When it comes to brand-name drugs, even though you will only pay a certain percentage of the price for that drug, the full price (which includes the discount the drug company pays) counts toward the amount you need to climb out of the coverage gap (donut hole). (Medicare requires companies to offer discounts on brand-name drugs to people who have reached the coverage gap.) For generic drugs, only the amount you pay counts toward getting out of the coverage gap (donut hole).
Example. Mr. Smith has reached the coverage gap (the donut hole) in his Medicare drug plan. He wants to fill a prescription for a brand-name drug that costs $60. There is also a $2 dispensing fee in addition to this cost. Mr. Smith must pay 40% of the cost along with the dispensing fee. So, he must pay $24.80 (40% of $62).
The amount of $24.80 (Mr.Smith’s out-of-pocket costs) along with the manufacturer discount payment ($30.00) count as out-of-pocket spending for a total of $54.80 toward getting out of the coverage gap. The amount left over, $7.20, will not count as out-of-pocket spending.
Mr. Smith also needs a prescription for a generic drug filled. This particular drug costs $20 plus a $2 dispensing fee. Mr. Smith must cover 51% of the plan’s cost for the drug plus the dispensing fee--$11.22 (which is 51% of $22). This amount of $11.22 counts towards getting out of the coverage gap (donut hole).
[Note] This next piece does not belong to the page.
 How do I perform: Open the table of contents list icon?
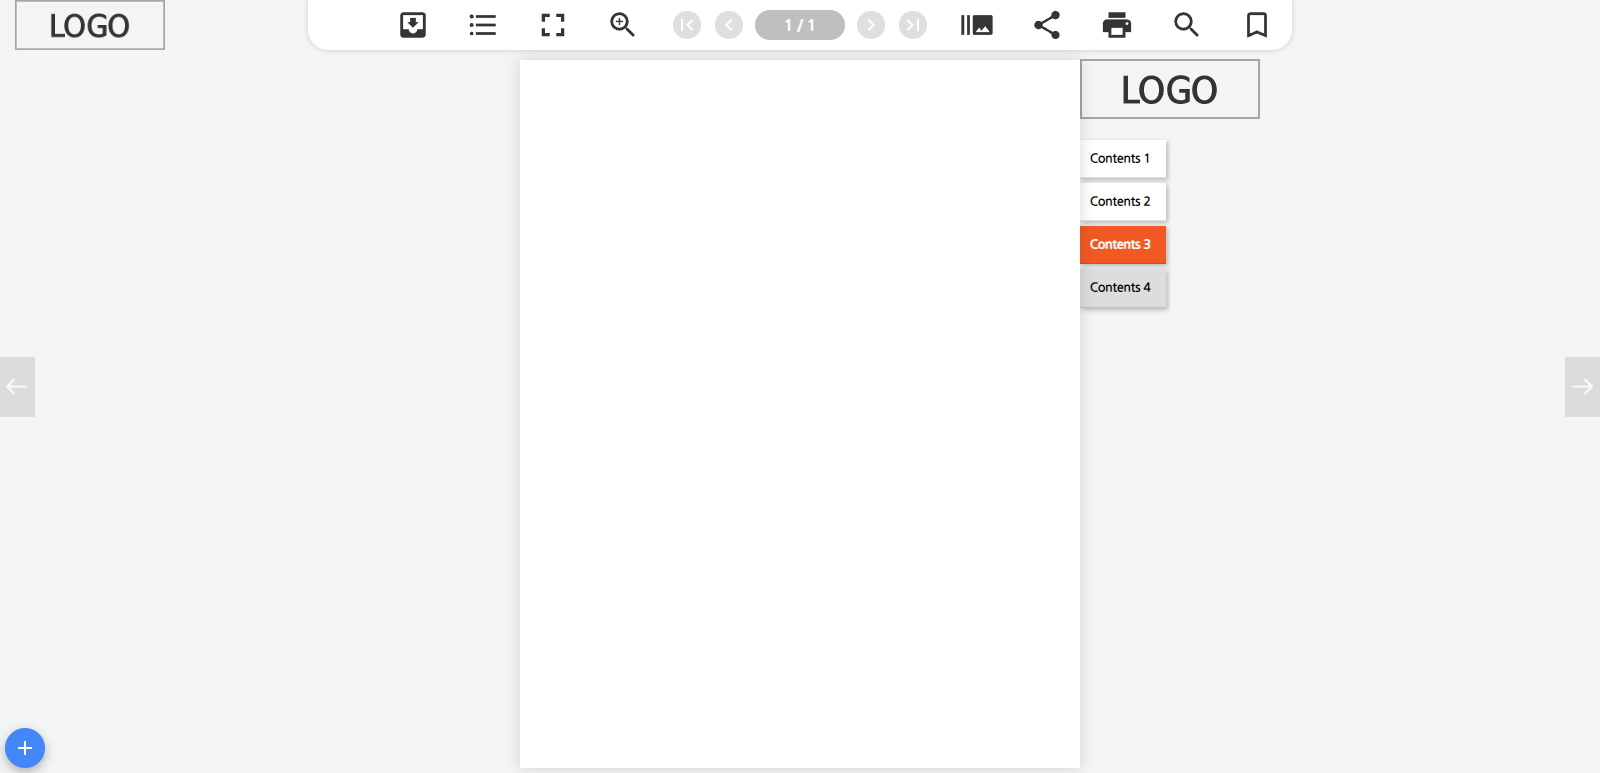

After You Get Out of the Coverage Gap: Catastrophic Coverage Explained
To get out of the coverage gap, you have to spend a certain amount during the year. Specifically, once your out-of-pocket costs (deductible, copays, and coinsurance, plus anything you paid for drugs in the gap) reach a certain threshold ($3,700 for 2017 as noted above), catastrophic drug coverage kicks in automatically and you only pay a small coinsurance or copayment for the remainder of the year.
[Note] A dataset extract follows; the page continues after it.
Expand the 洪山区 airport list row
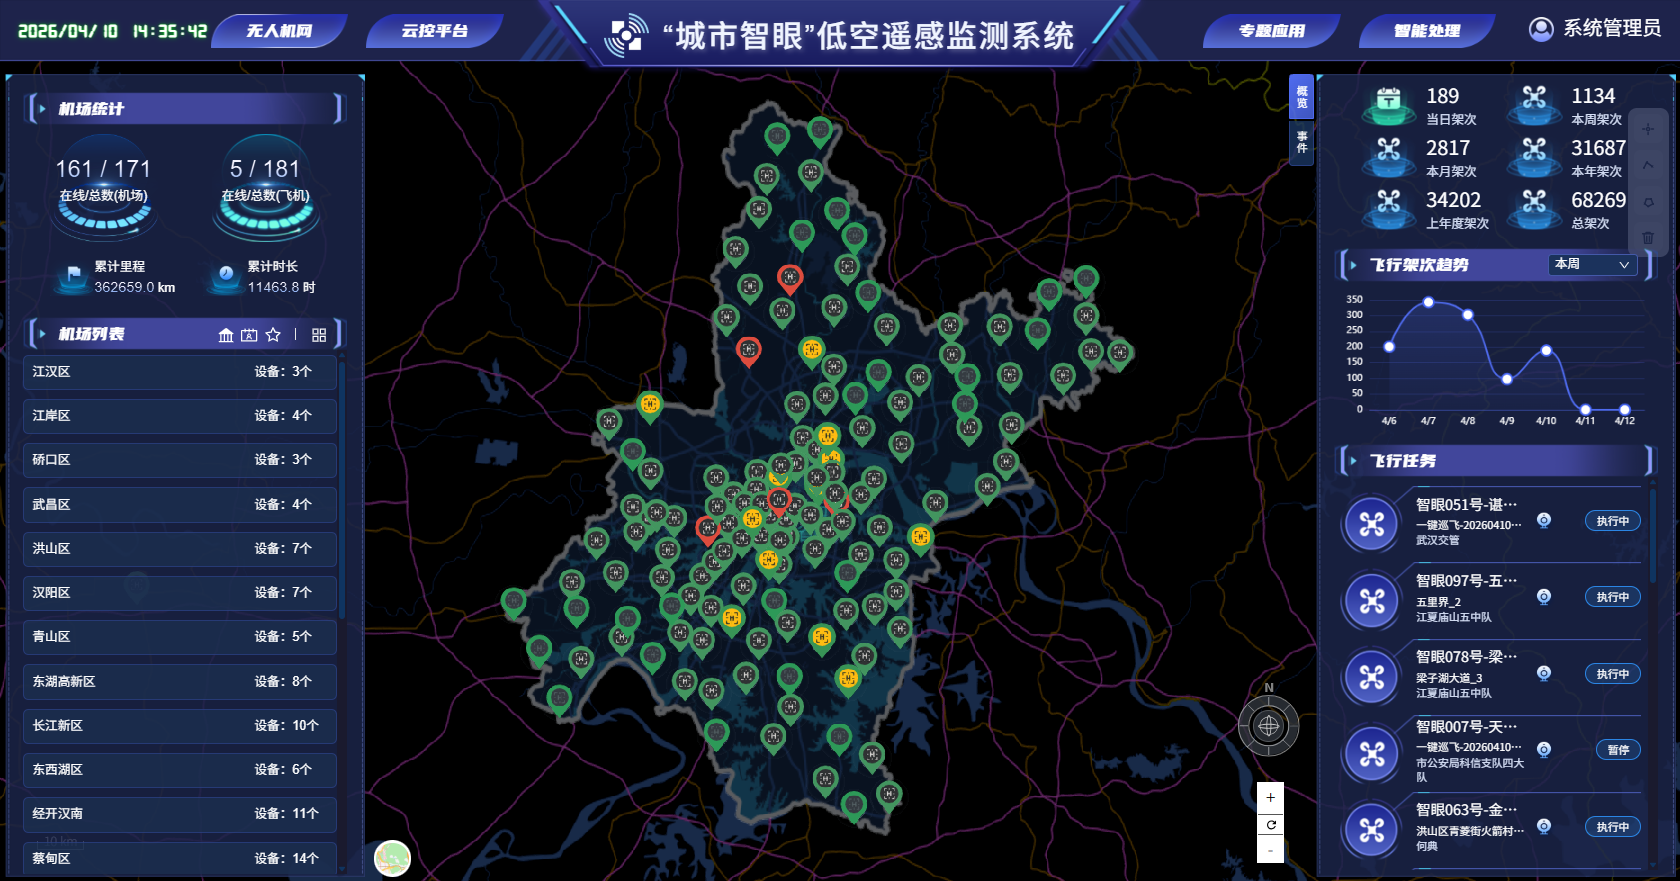 pyautogui.click(x=180, y=549)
As mentioned earlier, the discounted amount on brand-name drugs and amounts you pay out-of-pocket count towards reaching the threshold.
How Part C Plans Work
Medicare Part C (also known as Medicare Advantage Plans) are provided by private insurance companies and are Medicare approved. (A Medicare Advantage Plan is an alternative to Original Medicare, which is, Parts A and B.) If you choose to enroll in a Medicare Advantage Plan, you will probably have prescription drug coverage as part of the plan.
Medicare Advantage plans must cover the same categories of prescription drugs as those offered by Medicare Part D Prescription Drug plans, but these plans offer various combinations of coverage and cost sharing when it comes to prescription drugs. This means that the different plans may vary in the prescription drugs that are covered, how much the plans cost, and which pharmacies you can go to.